Share your dilemmas and get honest opinions from other Mumsnetters.

to be surprised at how slowly people work?

110 replies

seoid · 09/10/2014 16:07

I work 24 hours a month, so essentially three working days. In that time I produce almost an entire 24-page magazine from scratch, including sourcing, editing and laying up articles and writing about 3,000 words. Within that time I also MN a bit and go on facebook. I can be a bit stressed coming up to deadline but mostly it's fine, easy to do.

I've always been quite hard on myself, but actually I'm realising that many of the people I've worked with have been incredibly slow in comparison to me. Does anyone else find this? I've always thought I'm a fairly average worker but actually as time goes on I'm finding that simply getting the job done actually puts me a fair bit ahead of the people I work with, who seem to faff and miss deadlines and be totally unreliable. I had a meeting with our new CEO yesterday and he was full of praise for me, which was nice. Once I would have been surprised at his praise and felt a bit of a fraud but actually now I think there is quite a high level of incompetence out there, such that if you actually know what you're doing and get it done then you're already ahead of the game.

AIBU?

OP posts:
nomorecrumbs · 09/10/2014 22:02

Stuff that needs doing around the house? I don't include dusting and polishing in that.

Justdoaweeonthefuckingpotty · 09/10/2014 22:03

No you are right OP some people just take fucking AGES to do things.

I have baby friends who say that hey can't do the housework with a baby and their houses are a shithole. Putting a load of washing on/loading the dishwasher/picking toys up/ emptying dishwasher/making a pile if paper work are all five minute tasks and I am by no means house proud, clean, or tidy but even I manage to get some of these things done ever with two small children around.

internet shopping takes ten minutes. Putting it away takes ten.

even if you are carrying a baby around with you ALL DAY you can move things around to make it easy to tidy. I have never ever bought the "I couldn't even wee" Because you CAN put them down even if they are screaming you just choose not to!!!!
and also, babies need floor time! And tummy time!!!!

But I digress. I can do the same job as people around me who have to take work home and are constantly behind because I plan my time and keep on top of admin as well as my work.

I also don't sit talking about my boring life to anyone who will listen, I will happily chat whilst doing work and talk to friends in the kitchen etc, but I have worked with people who literally spend ALL DAY talking and then moan constantly about how busy they are and how unfair the workload is.

Try eating your breakfast at home rather than spending half an hour dicking about making porridge at work you lazy cow!

Also, people who browse holiday sites in full view of everyone and then claim how busy they are. Fuck off!!!!

gamescompendium · 09/10/2014 22:05

Different jobs require different skill sets. DH is very meticulous. This is very useful in his job (coder) but not so good at home (I can clear up after a meal in under half an hour, he'll take 2). He drives me insane with his inability to respond speedily to something.
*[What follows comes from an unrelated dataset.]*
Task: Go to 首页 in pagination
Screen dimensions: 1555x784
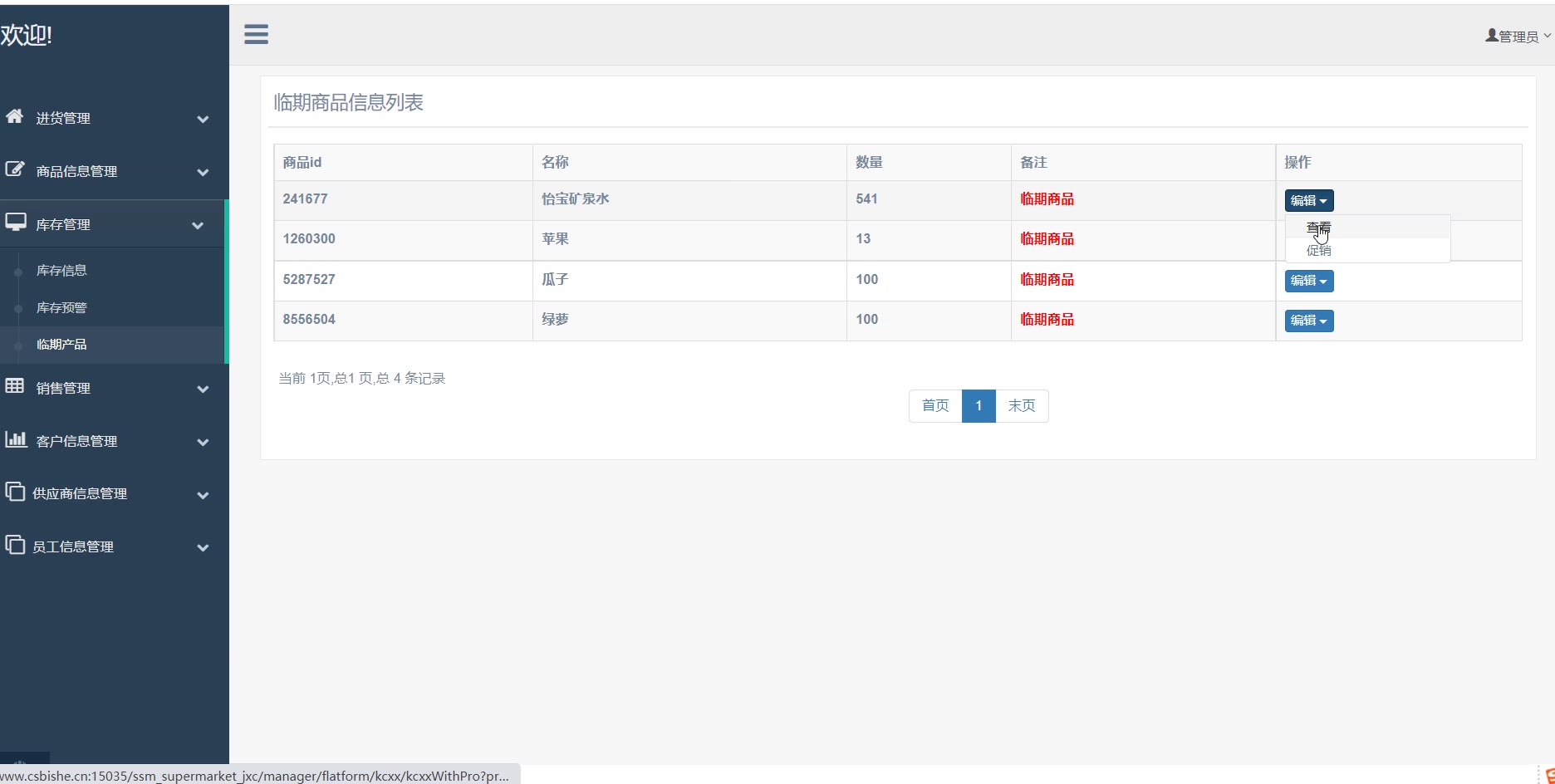Action: [x=934, y=405]
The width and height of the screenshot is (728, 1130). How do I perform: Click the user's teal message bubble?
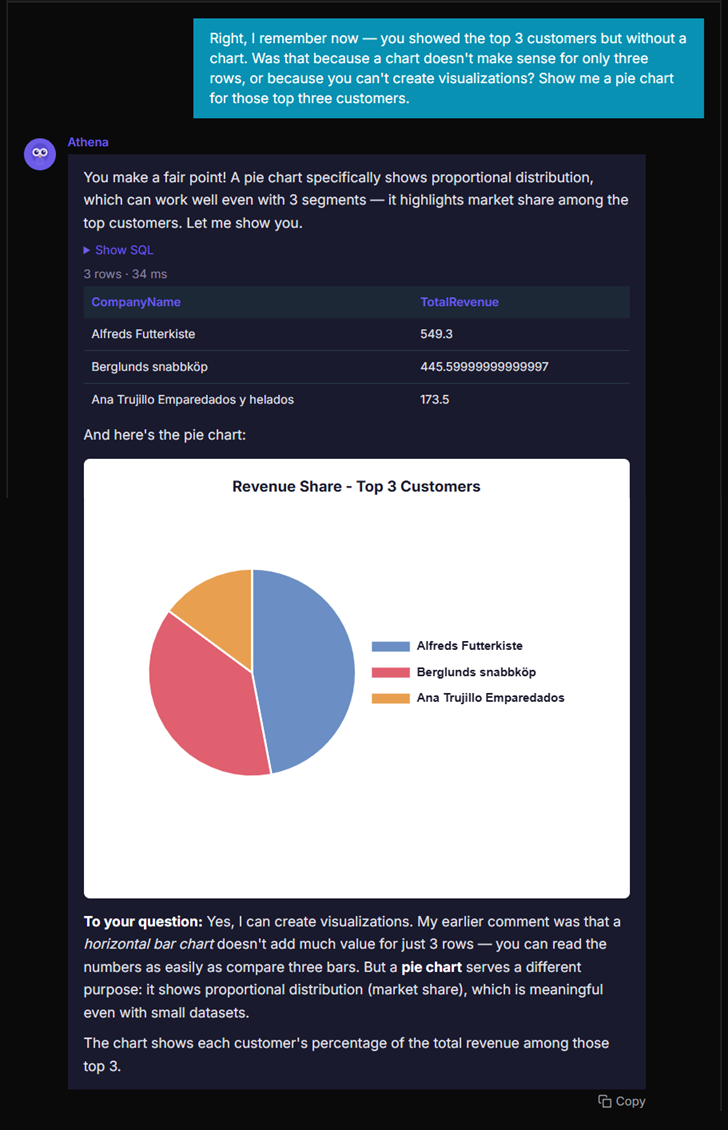[449, 68]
I'm a scientist but in contract work so we work fast but have to be accurate and record everything we do. We spend a lot of time working on improving efficiency to allow us to do this. Even so some people are quicker workers than others, generally most of the staff in my group are fab, the ones who are slower are either a bit flakey (the kind who sit about chatting) or get easily stressed and so waste time over preparing or being excessively thoughtful when analysing their data. We can put people on different projects that best suit their skill set but even the fastest workers can't keep it up 37 hours a week and some downtime is necessary. Chatting while having cake or in offices has a role in sharing learning from projects and makes collaboration easier.

SwedishEdith · 09/10/2014 22:09

I think that only working 24 hours a month would feel like a hobby so it's much easier to stay focused and motivated. You don't have to deal with endless admin crap that gets in the way of actually doing your job. Full time work is actually quite tiring, especially if add in commutes

3000 words is like banging out an essay each month so doable - I presume you're writing about a subject that's relatively familiar and not researching whole new areas from scratch? If you are and the quality is good, that's quite impressive

Momagain1 · 09/10/2014 22:18

i wonder if you went at it full tilt for 40 hours, would you burn out? Or learn to pace yourself. not to the point of wasting time, but I suppose you would have more tasks beyond this one project, with more abstract steps and malleable deadlines.

Every job I have had, I have found the elements requiring actual production, creation, throughput of data, and/or a deadline to be much easier to put my head down and accomplish compared to the follow-up closing out of projects, filing, distribution (to people who likely wont read it anyway), filling out of forms . I tried to treat such things as projects, but such tasksere generally done 'in-between' real projects and never get completely done before the same stuff for the next project comes along.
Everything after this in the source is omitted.